◆ PROVIDED INFORMATION ◆
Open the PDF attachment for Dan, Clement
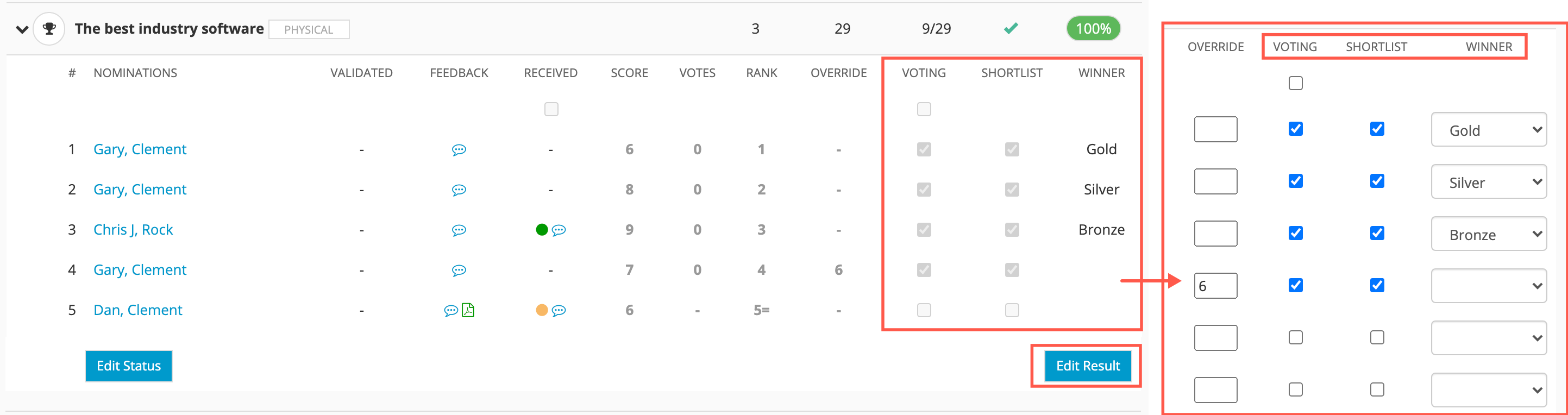(x=468, y=310)
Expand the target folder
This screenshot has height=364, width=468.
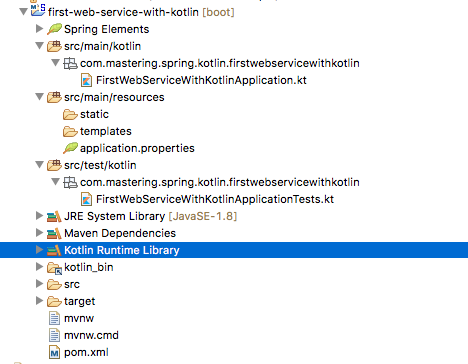(39, 300)
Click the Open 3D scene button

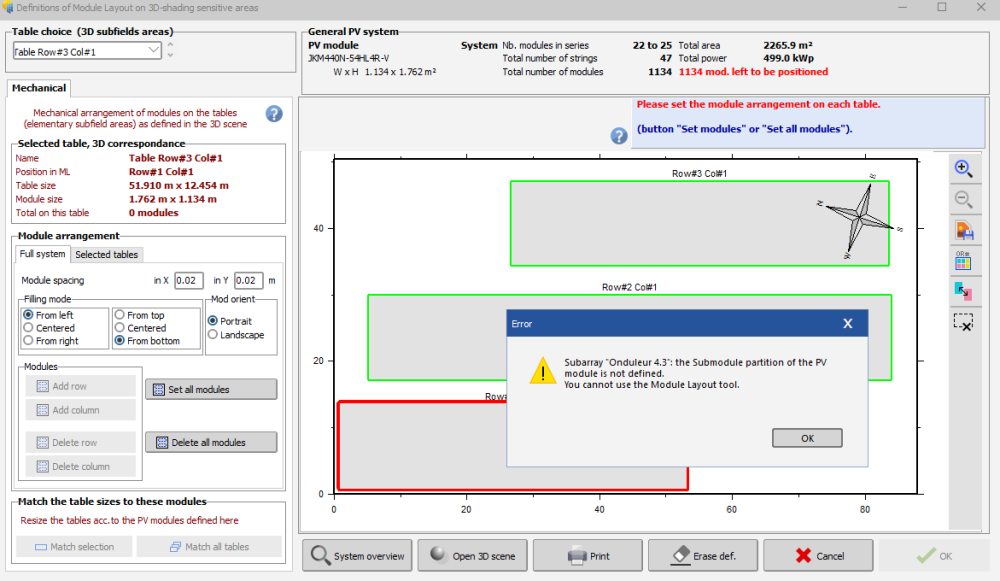click(472, 555)
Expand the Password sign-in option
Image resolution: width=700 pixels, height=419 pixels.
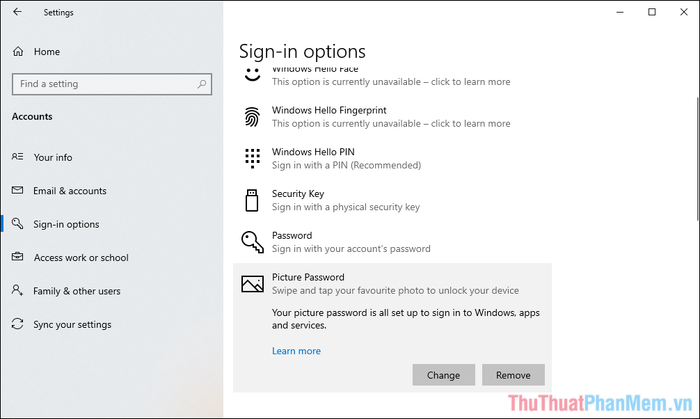pyautogui.click(x=392, y=242)
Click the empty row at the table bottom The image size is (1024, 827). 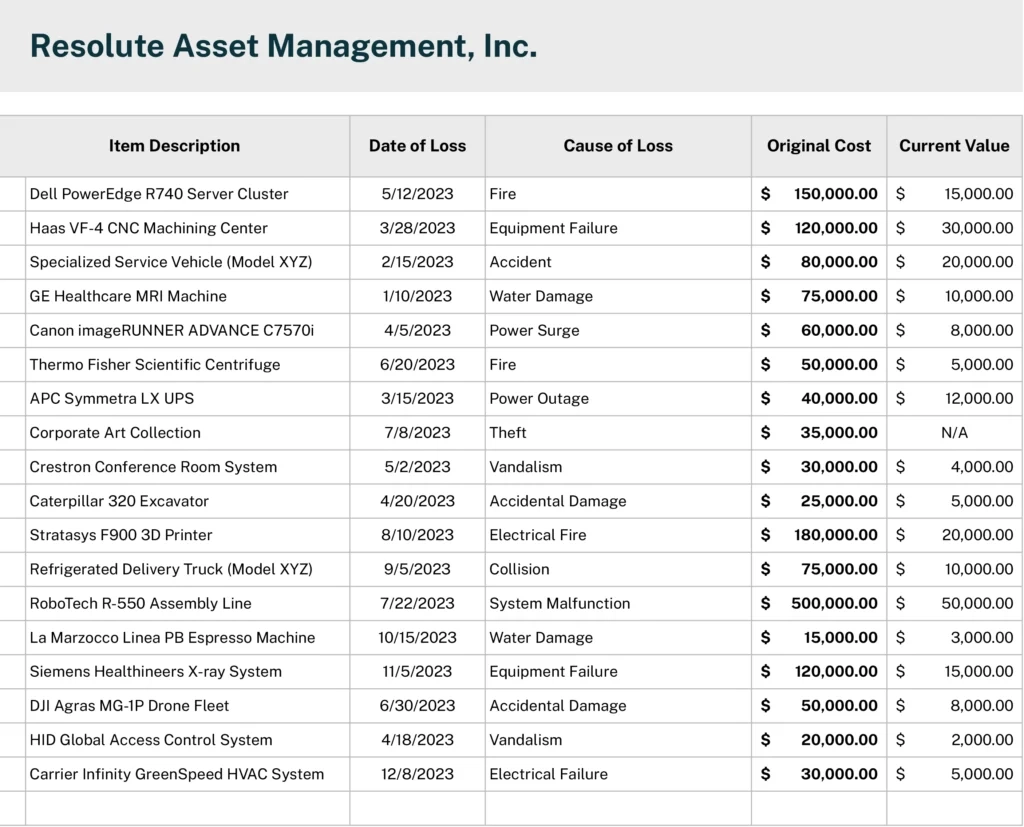click(x=174, y=806)
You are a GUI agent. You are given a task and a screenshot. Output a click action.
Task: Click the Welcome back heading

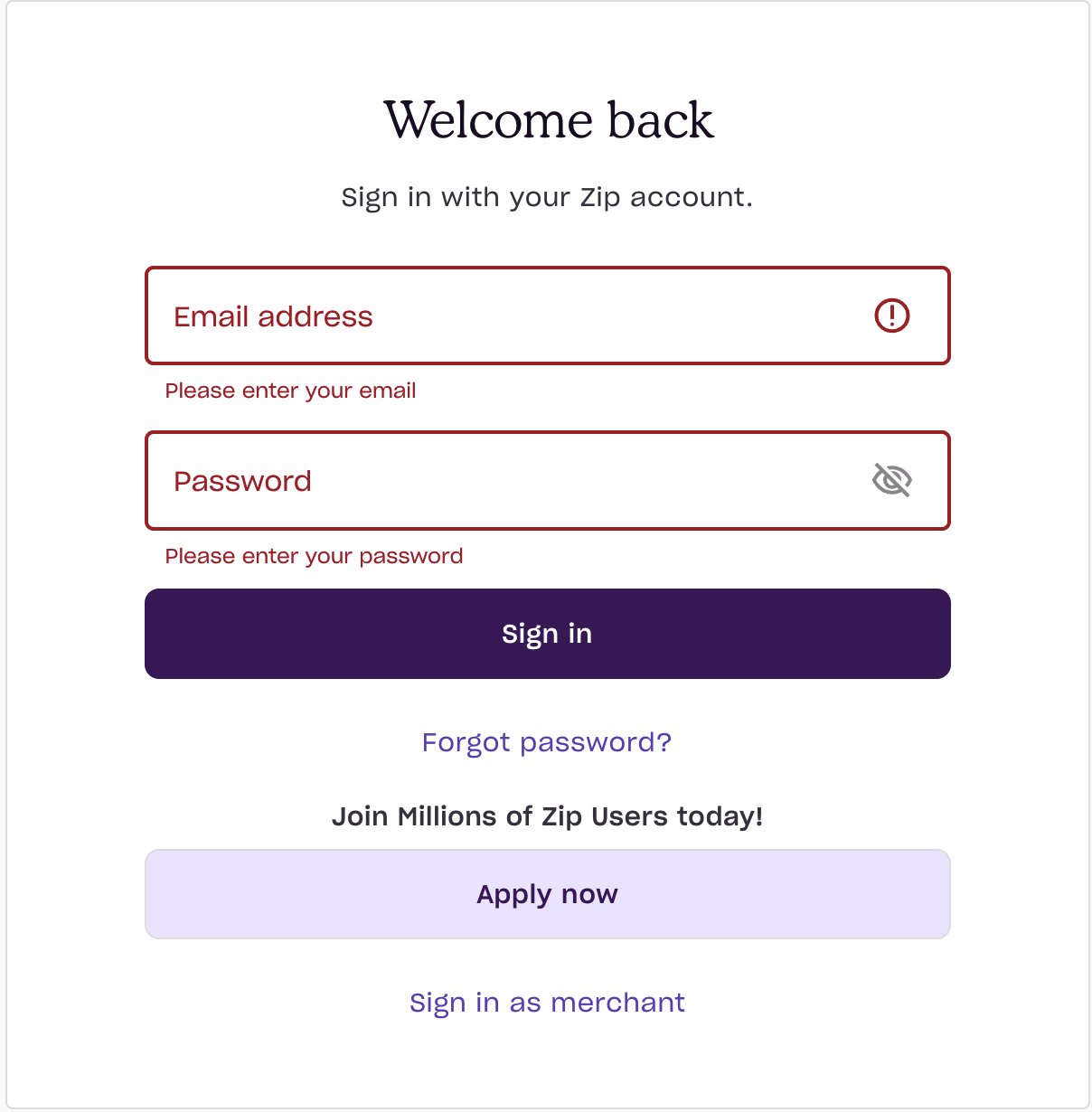click(x=548, y=120)
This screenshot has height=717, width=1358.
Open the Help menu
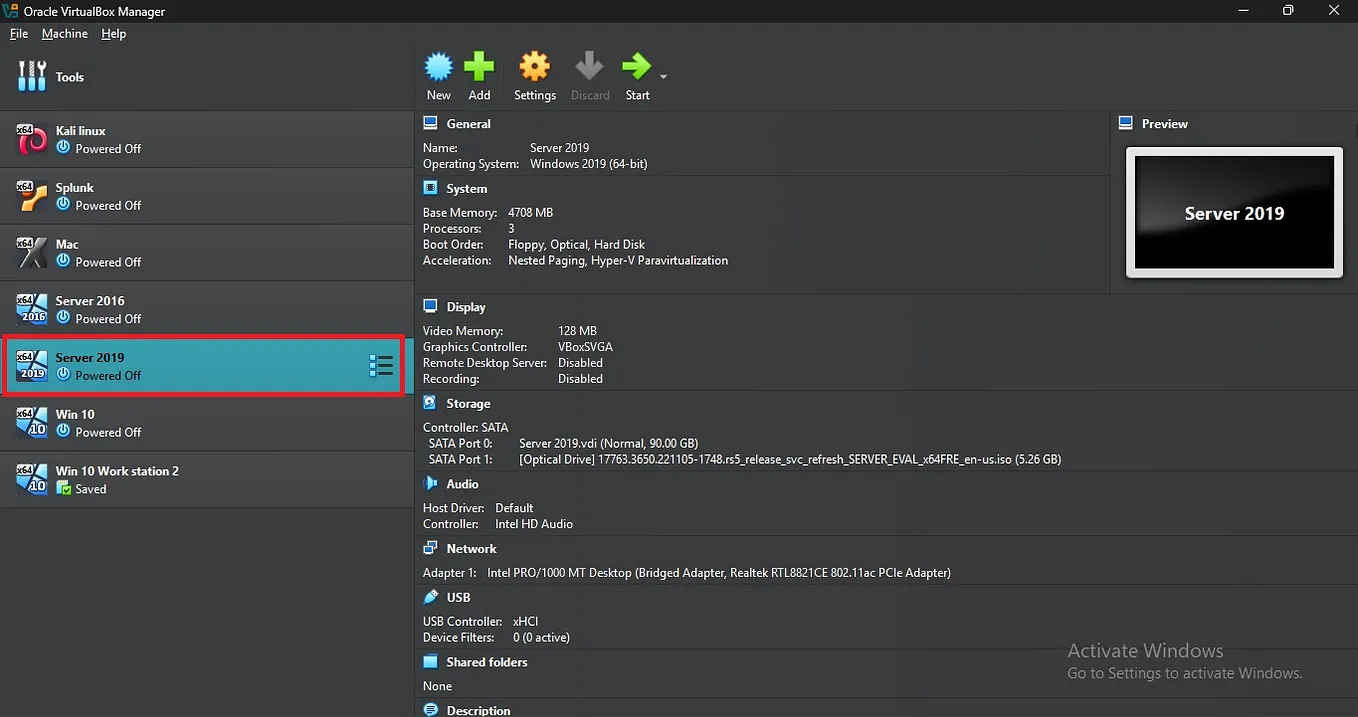[113, 33]
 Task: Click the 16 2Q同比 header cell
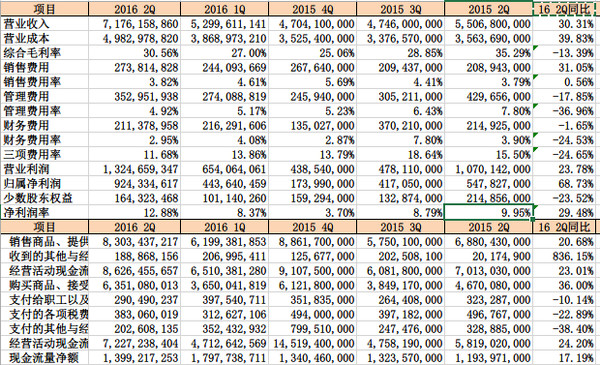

◆ THE PROBLEM ◆
In the answer, retype exactly and only the lines from the one holding "This screenshot has height=717, width=1358." through the end of the listing, keeping both ends and dropping every picture.

◆ THE COMPLETED TASK ◆
This screenshot has height=717, width=1358.
Open the Help menu
[113, 33]
 Task: Click the 16 2Q同比 header cell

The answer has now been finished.